=== INSTRUCTIONS TO FOLLOW ===
Pick out the lines below that include the string "Open".
THE RECORDS START
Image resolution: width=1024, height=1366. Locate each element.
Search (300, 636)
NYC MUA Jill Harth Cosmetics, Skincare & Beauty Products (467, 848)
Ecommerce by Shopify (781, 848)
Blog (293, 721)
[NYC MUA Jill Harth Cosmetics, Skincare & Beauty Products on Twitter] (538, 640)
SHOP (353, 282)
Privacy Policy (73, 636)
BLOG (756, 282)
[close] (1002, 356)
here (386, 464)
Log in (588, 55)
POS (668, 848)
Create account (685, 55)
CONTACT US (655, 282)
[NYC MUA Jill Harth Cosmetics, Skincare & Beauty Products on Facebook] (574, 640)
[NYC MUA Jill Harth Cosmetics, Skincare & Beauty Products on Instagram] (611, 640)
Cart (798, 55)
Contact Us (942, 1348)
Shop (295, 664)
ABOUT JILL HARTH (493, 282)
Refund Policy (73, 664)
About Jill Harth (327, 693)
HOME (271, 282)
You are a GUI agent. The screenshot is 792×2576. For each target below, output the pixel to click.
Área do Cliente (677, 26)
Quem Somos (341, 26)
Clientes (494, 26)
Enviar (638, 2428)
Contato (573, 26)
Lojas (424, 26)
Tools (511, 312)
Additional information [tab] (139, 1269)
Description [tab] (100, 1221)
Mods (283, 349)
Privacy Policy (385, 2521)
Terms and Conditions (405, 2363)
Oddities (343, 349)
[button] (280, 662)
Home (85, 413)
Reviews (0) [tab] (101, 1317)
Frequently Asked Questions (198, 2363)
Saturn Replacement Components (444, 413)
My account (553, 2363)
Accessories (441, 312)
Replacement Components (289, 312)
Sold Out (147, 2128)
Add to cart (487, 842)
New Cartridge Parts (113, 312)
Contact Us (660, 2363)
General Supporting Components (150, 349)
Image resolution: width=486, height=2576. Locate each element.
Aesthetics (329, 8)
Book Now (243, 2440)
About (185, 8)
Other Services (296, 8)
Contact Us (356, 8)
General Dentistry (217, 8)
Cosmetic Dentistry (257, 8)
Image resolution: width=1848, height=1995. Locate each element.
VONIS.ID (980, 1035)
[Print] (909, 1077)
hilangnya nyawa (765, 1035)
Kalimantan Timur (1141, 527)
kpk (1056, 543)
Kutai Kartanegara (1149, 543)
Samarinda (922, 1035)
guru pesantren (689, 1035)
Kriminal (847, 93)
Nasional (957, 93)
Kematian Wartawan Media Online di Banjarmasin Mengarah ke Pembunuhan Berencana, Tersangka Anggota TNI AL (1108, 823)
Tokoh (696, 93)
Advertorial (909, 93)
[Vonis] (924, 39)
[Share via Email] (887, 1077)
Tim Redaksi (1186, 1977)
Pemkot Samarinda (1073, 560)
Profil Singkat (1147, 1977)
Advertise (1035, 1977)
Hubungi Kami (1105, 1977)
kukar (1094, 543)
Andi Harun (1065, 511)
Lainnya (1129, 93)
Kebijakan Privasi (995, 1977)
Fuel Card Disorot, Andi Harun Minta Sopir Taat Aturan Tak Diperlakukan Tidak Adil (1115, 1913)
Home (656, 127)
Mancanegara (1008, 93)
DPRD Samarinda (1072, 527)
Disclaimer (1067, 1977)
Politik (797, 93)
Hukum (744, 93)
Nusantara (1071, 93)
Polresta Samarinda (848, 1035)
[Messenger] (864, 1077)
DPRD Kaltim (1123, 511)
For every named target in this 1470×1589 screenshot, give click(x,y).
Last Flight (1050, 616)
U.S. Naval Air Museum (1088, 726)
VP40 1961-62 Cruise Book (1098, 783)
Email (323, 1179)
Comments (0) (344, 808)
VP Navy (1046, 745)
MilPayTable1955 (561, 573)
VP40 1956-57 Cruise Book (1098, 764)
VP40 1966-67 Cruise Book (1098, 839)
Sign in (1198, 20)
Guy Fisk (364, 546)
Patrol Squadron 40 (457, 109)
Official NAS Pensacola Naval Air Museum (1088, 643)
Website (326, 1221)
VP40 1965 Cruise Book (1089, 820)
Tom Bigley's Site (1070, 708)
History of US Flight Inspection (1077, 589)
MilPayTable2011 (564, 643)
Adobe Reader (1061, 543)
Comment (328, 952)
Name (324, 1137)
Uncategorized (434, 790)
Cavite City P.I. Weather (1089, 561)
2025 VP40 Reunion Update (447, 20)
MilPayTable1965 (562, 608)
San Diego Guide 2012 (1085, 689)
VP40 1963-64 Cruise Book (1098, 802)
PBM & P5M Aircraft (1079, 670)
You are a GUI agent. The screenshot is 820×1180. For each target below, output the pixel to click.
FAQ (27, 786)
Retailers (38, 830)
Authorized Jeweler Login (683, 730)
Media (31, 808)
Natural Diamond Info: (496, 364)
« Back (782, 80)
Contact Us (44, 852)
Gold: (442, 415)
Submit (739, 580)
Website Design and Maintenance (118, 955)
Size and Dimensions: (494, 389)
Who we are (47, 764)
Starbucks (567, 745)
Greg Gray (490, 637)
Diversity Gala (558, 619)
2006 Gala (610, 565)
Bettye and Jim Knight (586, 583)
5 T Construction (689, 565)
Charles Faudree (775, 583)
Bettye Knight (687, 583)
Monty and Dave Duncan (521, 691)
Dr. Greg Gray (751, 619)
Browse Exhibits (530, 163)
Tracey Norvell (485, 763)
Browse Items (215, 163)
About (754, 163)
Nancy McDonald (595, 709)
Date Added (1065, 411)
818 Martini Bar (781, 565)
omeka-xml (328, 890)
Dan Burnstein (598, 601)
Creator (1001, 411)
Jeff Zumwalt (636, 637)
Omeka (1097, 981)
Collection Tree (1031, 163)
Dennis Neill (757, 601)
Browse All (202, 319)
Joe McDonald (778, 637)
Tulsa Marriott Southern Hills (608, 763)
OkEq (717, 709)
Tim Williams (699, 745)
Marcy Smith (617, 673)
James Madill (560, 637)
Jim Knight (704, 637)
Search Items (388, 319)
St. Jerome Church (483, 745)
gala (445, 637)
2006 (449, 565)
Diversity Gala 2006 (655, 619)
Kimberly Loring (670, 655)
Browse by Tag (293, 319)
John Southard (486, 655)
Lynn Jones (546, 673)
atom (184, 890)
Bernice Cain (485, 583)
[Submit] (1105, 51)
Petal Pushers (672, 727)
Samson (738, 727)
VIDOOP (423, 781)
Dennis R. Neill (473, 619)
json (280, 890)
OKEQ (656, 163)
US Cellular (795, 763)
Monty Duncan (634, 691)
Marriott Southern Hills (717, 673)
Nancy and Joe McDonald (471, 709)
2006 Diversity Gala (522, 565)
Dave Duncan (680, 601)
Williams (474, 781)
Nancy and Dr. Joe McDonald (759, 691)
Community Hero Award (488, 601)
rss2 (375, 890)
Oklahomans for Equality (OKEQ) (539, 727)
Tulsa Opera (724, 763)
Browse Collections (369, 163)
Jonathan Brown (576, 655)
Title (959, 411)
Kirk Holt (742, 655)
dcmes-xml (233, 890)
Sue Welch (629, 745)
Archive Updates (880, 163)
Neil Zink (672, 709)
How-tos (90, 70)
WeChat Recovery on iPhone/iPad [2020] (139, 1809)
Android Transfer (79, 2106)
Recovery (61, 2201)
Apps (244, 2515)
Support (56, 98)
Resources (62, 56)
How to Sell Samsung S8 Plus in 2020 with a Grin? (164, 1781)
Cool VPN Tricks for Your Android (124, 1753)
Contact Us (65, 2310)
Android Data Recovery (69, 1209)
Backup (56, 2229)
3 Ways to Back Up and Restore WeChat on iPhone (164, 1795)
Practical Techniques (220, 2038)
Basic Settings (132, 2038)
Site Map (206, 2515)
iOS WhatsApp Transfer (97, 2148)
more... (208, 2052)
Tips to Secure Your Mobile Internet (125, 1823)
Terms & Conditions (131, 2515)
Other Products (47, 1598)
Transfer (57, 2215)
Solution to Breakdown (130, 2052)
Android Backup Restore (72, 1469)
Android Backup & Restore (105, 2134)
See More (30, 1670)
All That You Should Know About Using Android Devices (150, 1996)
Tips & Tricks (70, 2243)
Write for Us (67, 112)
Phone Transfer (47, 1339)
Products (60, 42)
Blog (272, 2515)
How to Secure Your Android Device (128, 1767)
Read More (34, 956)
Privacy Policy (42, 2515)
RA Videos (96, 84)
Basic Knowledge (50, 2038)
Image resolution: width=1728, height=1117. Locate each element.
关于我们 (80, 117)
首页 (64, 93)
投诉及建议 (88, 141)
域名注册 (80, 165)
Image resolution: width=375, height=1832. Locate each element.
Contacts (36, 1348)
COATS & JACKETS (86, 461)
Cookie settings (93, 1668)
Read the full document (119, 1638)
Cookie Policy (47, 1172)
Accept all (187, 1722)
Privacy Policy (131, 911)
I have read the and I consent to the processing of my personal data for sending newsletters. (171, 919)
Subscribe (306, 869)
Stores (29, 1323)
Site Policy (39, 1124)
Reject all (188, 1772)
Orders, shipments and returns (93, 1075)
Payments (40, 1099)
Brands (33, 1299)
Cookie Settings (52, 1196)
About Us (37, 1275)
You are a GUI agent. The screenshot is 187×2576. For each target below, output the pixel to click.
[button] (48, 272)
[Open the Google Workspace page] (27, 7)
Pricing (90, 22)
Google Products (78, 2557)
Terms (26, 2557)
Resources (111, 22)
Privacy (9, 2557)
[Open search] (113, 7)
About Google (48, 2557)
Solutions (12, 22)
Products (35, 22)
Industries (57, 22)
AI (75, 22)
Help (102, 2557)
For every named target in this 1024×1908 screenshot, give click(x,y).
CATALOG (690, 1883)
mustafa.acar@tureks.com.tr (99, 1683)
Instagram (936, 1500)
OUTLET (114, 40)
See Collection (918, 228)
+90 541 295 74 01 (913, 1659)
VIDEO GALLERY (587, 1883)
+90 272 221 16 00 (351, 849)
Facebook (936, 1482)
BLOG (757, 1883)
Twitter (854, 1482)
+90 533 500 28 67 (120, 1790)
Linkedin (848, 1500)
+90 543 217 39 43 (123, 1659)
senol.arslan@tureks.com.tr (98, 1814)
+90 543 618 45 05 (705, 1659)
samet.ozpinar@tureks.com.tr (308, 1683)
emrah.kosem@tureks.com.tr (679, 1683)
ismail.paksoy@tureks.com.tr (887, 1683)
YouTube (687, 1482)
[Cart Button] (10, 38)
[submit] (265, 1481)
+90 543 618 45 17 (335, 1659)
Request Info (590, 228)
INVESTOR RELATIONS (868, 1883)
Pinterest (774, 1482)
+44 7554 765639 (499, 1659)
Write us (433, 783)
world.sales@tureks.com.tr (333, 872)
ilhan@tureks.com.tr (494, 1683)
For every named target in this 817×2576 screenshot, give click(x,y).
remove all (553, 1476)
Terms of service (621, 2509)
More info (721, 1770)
THE RECORDS END
=== EXPECTED ANSWER ===
[Open the Google Workspace page] (27, 7)
[Open search] (113, 7)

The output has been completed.